Athena Tacha’s works have been the subject of solo museum exhibitions including the following: “Athena Tacha: Public Works, 1970-1988” at the High Museum, Atlanta, GA, “Athena Tacha: Small Wonders”, 2006 at the American University Museum, Washington DC, and “Athena Tacha, From the Pubic to the Private”, 2010, a major traveling retrospective exhibition at the Contemporary Art Center, Thessaloniki, Greece.  This retrospective, in an abridged form, will be on view at Grounds for Sculpture near Trenton, NJ this fall, opening on October 18.

The artist’s works are in the collections of many major museums including Museum of Modern Art, New York, Hirshhorn Museum, Washington DC, High Museum of Art, Atlanta, Albright-Knox Museum, Buffalo, and the Museum of Fine Arts, Houston, TX.

*Tsiara, Syrago, ATHENA TACHA: From Public to Private, 2010, exhibition catalogue, pub. Contemporary Art Center, Thessaloniki, Greece, p.40

**This park has recently been renamed Matthias Baldwin Park.


Athena Tacha

The Washington Post, Galleries, p C8
Friday, May 10, 2013
by Mark Jenkins

A Greek-born artist who settled in Washington after a long stint in Ohio, Athena Tacha is best known as a landscape architect.  Her local projects include the plaza at Wisconsin Place, the shopping complex at Friendship Heights.  There are sketches of such schemes in Tacha’s current exhibition at Marsha Mateyka Gallery, but also works that are not directly tied to her architectural practice.  That’s why the show is called “Drawings: Private and Public, 1977-2007”.

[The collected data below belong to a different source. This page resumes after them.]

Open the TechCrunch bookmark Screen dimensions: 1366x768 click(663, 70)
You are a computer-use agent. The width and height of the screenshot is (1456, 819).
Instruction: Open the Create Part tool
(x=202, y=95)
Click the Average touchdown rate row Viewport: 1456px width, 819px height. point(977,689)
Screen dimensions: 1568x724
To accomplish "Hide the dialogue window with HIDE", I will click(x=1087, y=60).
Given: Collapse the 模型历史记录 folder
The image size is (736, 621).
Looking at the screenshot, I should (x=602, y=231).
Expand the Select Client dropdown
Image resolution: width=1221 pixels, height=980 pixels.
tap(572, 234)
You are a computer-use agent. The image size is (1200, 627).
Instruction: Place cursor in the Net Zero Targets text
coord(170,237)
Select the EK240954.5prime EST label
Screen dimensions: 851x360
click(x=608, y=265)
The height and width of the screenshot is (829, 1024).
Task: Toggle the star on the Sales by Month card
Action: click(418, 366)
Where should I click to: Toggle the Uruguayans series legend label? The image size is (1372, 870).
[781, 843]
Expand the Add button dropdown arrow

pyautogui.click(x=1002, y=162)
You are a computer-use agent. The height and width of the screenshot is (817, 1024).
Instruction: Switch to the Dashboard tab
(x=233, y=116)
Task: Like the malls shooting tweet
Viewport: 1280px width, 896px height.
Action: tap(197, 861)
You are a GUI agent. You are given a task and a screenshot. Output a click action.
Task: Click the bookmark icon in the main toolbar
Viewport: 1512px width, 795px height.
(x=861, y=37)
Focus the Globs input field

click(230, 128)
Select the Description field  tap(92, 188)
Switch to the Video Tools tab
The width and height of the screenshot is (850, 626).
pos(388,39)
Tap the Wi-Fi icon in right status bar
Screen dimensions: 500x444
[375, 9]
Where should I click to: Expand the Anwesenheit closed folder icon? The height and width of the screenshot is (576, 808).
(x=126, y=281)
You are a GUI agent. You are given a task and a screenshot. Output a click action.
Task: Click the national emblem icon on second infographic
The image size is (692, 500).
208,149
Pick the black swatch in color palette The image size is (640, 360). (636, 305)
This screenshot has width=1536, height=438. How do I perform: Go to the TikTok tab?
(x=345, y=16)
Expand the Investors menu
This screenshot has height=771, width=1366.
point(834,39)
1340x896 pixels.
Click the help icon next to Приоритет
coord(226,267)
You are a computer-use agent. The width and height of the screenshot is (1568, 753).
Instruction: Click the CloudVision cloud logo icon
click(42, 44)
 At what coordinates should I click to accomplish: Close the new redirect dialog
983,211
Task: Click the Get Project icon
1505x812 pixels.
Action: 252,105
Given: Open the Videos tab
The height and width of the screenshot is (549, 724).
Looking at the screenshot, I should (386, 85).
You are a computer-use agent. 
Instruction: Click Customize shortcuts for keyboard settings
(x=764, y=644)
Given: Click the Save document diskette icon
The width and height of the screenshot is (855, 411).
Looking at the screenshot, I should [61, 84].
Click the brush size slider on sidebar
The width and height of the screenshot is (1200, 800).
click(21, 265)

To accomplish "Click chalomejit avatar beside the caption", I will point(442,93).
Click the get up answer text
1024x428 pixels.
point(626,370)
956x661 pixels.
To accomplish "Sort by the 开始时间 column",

Tacha’s landscape work often involves swooping forms and multiple terraces, motifs that can also be seen in her abstract drawings.  “ComoWaves-Light” and “ComoWaves-Dark” are both constructed from whorls that abut and sometimes overlap each other.  Each is on black paper, but where the former was drawn with silver ink, the latter uses black hot glue.  The artist’s layering of glue gives her work a painterly quality, making texture as important as color--or more so, when the piece is black-on-black.

A series of pieces on paper feature thick, shimmering orbs, sometimes suggesting close-ups of the solar surface.  While “S-Strings” is made entirely of tinseled hot glue, other works add sand or powder to the medium (which in one case is silicone rather than glue). That provides richer, more mottled hues, whether Tacha is evoking the sun or--in a piece that uses the archetypal “Greek blue”--the sky.  She also employs an airbrush to apply acrylic inks, another technique that preserves a sense of the pigment’s fluidity even after it dries.

The architectural drawings, supplemented by photographs of finished projects, range from the specific to the conceptual.  At their simplest, Tacha’s sinuous designs show a strong kinship with her abstract work.  The ”public” informs the “private” and a steady aesthetic sensibility links them both.